The response should be the lines of the data, starting at the first and ending at the one that contains "Given: Play the apology video thumbnail", copied without change.

• **Saved data entries**:
· · · · ·

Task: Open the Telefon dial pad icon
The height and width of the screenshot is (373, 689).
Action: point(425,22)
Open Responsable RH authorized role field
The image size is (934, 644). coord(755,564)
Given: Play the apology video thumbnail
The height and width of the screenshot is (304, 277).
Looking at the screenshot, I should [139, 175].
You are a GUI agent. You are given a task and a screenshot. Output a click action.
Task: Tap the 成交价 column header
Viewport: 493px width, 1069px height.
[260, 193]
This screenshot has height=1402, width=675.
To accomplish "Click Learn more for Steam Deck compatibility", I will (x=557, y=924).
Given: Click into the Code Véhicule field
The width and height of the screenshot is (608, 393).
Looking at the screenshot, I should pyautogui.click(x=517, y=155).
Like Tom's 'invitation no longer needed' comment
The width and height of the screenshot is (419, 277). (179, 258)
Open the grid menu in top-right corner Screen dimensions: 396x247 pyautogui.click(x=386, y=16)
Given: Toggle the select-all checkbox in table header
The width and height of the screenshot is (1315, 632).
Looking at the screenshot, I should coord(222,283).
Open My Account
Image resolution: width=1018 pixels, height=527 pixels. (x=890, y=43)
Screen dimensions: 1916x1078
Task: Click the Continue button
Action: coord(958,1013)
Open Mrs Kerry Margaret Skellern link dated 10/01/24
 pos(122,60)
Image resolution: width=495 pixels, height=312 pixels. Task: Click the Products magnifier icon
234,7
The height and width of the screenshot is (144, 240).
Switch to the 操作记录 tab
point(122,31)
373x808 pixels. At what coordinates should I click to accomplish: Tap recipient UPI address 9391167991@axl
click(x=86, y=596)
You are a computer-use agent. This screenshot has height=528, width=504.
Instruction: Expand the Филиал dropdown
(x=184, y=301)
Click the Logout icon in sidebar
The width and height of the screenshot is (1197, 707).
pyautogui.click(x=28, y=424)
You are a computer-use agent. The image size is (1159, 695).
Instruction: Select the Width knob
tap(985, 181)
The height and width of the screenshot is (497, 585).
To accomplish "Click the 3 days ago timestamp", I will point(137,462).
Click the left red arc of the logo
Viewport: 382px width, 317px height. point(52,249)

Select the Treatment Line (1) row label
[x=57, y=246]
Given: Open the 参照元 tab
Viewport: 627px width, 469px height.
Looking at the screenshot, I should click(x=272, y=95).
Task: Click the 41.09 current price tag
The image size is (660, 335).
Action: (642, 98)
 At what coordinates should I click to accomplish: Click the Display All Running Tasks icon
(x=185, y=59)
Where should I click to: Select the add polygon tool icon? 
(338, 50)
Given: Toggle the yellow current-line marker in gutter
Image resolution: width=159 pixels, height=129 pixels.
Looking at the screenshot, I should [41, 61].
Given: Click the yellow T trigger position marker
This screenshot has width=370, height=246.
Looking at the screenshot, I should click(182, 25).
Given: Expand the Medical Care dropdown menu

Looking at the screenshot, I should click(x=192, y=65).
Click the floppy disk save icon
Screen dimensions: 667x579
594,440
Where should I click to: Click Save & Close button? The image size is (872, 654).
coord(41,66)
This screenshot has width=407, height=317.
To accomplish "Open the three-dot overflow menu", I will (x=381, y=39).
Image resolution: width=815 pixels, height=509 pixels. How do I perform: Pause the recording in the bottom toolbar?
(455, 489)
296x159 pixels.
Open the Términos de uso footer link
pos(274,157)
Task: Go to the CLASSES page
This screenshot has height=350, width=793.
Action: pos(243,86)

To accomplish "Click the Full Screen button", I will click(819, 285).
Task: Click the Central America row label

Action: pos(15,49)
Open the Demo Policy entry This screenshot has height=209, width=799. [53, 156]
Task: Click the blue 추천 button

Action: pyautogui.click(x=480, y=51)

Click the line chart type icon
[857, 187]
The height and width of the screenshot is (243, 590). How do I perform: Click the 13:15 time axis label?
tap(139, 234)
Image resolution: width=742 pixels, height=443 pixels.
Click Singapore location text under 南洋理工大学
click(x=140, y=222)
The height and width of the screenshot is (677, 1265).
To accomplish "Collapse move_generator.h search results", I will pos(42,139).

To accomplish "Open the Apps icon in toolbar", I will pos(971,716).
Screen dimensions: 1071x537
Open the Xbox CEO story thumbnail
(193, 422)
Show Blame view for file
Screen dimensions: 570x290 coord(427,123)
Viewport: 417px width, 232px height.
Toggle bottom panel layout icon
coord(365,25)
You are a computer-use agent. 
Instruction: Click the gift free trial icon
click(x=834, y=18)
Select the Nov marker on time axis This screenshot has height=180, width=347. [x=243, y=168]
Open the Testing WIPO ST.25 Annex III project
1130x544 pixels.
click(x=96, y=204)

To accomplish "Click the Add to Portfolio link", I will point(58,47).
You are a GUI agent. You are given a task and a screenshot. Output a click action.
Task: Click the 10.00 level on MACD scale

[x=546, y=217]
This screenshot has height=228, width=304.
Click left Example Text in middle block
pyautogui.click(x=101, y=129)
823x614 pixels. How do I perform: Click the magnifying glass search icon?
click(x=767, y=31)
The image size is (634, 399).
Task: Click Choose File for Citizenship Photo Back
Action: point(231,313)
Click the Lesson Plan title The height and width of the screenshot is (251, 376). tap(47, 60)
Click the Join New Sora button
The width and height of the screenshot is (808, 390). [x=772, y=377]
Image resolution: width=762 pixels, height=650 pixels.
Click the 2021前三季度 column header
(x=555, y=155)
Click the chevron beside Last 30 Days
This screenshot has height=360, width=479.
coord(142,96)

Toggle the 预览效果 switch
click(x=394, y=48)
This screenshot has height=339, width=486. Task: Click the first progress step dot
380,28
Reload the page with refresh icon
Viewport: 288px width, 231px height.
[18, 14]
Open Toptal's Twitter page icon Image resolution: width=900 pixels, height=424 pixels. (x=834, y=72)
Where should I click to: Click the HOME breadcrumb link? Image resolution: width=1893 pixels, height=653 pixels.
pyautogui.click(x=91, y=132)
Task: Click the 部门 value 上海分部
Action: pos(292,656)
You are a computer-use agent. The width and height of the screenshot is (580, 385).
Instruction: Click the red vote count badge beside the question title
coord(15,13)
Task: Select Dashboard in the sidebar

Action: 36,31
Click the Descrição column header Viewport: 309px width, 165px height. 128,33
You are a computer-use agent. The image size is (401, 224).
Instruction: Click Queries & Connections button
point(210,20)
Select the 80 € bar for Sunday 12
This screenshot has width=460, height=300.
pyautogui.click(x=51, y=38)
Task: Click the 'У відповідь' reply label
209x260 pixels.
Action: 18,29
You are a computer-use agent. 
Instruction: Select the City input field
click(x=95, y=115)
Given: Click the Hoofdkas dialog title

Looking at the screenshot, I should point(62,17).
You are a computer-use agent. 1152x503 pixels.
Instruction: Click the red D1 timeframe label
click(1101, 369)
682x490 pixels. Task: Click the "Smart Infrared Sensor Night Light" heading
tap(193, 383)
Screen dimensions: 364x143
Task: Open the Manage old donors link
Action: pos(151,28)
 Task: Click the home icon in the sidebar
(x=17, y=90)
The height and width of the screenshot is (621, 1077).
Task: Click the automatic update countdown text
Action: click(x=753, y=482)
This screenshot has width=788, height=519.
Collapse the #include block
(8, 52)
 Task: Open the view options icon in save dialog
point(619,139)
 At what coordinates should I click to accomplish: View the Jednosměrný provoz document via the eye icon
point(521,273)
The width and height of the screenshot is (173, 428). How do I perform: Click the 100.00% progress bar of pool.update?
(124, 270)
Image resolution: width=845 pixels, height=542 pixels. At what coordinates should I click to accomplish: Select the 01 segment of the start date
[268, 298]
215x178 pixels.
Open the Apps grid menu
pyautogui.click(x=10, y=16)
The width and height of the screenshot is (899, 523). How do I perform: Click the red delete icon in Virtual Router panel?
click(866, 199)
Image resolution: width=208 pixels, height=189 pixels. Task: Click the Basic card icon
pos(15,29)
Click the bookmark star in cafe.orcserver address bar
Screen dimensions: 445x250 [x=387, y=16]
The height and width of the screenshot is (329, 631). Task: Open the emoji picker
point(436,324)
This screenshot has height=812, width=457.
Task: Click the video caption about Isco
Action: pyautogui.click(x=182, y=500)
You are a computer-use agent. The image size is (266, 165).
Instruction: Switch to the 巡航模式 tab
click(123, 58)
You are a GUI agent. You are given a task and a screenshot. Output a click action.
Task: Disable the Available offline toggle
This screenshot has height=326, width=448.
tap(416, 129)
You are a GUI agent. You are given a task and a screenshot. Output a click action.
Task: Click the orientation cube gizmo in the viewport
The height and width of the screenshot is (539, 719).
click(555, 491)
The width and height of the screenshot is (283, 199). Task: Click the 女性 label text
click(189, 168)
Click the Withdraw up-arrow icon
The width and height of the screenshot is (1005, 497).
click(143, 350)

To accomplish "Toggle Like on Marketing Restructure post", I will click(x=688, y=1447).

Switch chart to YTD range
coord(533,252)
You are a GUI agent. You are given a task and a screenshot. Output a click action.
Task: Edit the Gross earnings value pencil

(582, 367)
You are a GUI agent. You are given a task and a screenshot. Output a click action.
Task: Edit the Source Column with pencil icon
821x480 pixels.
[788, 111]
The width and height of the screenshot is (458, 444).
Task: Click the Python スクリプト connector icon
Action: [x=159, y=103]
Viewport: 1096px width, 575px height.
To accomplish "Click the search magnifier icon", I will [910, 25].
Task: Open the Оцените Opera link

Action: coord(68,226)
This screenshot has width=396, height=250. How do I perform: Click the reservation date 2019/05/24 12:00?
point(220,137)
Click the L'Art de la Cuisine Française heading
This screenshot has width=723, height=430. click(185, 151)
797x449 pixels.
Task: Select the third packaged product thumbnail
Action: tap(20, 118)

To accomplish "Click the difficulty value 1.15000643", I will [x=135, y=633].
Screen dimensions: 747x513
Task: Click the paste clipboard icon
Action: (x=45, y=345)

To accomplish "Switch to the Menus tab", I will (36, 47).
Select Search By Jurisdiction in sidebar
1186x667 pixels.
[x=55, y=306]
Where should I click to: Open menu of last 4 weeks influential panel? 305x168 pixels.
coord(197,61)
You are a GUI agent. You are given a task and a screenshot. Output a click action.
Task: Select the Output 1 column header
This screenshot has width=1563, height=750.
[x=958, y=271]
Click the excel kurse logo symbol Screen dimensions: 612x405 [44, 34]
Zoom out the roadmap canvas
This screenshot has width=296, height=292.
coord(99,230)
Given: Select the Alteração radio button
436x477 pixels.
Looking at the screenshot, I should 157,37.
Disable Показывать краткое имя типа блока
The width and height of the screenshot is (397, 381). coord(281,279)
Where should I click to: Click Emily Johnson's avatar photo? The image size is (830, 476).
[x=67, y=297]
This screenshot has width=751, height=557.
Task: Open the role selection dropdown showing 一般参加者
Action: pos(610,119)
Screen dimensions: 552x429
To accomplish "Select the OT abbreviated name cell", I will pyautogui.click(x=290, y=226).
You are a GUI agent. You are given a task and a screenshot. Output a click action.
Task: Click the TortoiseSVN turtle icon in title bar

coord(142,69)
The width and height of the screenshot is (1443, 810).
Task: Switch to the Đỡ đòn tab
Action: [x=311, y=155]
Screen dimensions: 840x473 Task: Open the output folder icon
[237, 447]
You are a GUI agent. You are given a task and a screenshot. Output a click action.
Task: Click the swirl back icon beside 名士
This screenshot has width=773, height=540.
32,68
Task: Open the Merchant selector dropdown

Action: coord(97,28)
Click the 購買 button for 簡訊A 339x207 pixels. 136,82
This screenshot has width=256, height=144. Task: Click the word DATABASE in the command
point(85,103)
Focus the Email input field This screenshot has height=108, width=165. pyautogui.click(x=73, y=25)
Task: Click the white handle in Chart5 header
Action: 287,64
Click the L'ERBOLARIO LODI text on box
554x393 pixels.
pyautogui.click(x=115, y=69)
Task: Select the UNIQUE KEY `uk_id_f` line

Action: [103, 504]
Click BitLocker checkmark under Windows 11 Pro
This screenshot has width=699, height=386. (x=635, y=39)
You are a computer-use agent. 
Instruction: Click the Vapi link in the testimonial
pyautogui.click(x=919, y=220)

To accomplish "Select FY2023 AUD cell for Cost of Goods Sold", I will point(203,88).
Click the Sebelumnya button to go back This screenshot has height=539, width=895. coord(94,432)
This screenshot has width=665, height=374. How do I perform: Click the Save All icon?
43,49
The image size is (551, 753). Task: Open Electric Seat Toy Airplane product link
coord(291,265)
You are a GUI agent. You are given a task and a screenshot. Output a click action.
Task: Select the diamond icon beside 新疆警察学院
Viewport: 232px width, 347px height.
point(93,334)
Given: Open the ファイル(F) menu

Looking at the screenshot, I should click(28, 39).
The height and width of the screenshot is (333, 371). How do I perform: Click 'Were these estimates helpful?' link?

· · · · ·

• **Task solution**:
Task: Open the Telefon dial pad icon
The height and width of the screenshot is (373, 689).
Action: point(425,22)
Open Responsable RH authorized role field
The image size is (934, 644). coord(755,564)
Given: Play the apology video thumbnail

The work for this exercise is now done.